Rompre avec la culture de l’impunité administrative
Au centre des débats, cinq piliers ont été érigés en urgences nationales : l’intégrité des agents publics, la transparence financière, la participation inclusive des citoyens, la performance de l’État et la responsabilité pénale des décideurs.
Pour la présidente du MEG, le Dr Edmiaune Zouga Mvomo, la moralisation de la vie publique ne doit plus se limiter à des déclarations d’intention ou à des chartes oubliées au fond des tiroirs ministériels. « La bonne gouvernance est un choix que chaque dirigeant, chaque agent public et chaque citoyen doit poser au quotidien. La refondation de notre Etat passera nécessairement par le respect strict des principes d’intégrité et de redevabilité », a-t-elle martelé. La présidente a rappelé que le Gabon dispose d’une fenêtre de tir historique pour restaurer le contrat social et réparer le lien de confiance, profondément distendu, entre le peuple et ses institutions.
La Justice au centre du dispositif de contrôle
Invité de marque de ce forum, le ministre de la Justice et Garde des Sceaux, Auguste Emane, a apporté la caution politique de l’exécutif à cette initiative citoyenne. Le membre du gouvernement a profité de cette tribune pour lier directement la réforme judiciaire en cours à l’assainissement du climat des affaires et de la gestion publique. « La justice joue un rôle central dans la consolidation de l’État de droit. Sans transparence et sans respect des règles, il ne peut y avoir de développement durable ni de confiance envers l’État », a solennellement affirmé le ministre.

Le Garde des Sceaux a également insisté sur le durcissement à venir des audits administratifs et des mécanismes de contrôle. L’accent a été mis sur la nécessité de doter les organes de lutte contre la corruption de pouvoirs accrus pour traquer les conflits d’intérêts et les détournements de deniers publics, des fléaux qui plombent l’efficacité des investissements de l’Etat.

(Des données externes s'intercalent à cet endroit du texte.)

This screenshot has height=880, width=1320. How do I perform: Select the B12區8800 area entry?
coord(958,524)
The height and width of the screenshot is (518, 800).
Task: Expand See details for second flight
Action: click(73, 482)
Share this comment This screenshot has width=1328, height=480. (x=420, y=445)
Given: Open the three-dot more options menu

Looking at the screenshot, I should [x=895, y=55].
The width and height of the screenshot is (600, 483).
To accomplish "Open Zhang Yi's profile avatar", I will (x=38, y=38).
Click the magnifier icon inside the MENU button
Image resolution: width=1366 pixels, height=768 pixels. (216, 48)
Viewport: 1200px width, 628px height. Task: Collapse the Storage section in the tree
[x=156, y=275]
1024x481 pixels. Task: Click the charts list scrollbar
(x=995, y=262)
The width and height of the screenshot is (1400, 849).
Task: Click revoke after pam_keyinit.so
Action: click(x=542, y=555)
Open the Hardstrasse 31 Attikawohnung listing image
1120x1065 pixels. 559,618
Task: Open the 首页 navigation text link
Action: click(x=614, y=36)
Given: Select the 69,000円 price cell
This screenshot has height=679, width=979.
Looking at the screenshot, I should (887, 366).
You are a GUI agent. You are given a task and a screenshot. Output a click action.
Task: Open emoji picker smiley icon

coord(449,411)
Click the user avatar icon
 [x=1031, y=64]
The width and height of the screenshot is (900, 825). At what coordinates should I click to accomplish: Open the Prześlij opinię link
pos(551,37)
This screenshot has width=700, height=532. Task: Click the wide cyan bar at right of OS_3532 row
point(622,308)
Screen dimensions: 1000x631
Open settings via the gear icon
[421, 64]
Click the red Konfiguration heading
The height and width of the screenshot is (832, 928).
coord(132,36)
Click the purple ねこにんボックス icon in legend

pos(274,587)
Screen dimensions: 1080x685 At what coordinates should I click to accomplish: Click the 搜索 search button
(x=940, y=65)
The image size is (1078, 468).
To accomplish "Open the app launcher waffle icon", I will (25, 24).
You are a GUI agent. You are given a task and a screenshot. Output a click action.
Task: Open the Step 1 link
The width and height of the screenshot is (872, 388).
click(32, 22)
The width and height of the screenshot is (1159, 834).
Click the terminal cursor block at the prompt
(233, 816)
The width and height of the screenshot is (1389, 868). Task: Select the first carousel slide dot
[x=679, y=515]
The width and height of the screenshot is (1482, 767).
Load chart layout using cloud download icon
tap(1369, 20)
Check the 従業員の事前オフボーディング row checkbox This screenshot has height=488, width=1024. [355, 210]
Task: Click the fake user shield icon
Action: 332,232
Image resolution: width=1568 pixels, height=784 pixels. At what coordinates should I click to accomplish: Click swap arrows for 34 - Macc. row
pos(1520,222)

Vers une charte de l’éthique républicaine
La conférence s’est conclue par un consensus fort des participants sur la nécessité de traduire ces concepts théoriques en indicateurs de performance concrets dans les ministères. Le MEG plaide pour l’instauration de mécanismes d’évaluation réguliers où les gestionnaires publics devront rendre des comptes directement aux citoyens, notamment via des budgets participatifs ou des plateformes de signalement des abus.
L’optimisme affiché à l’immeuble Arambo témoigne d’une prise de conscience : la transition institutionnelle du Gabon ne se fera pas uniquement par des décrets, mais par un changement profond de mentalité. Reste désormais le défi le plus complexe : transformer ces résolutions académiques en une réalité tangible et mesurable dans le quotidien des administrations gabonaises.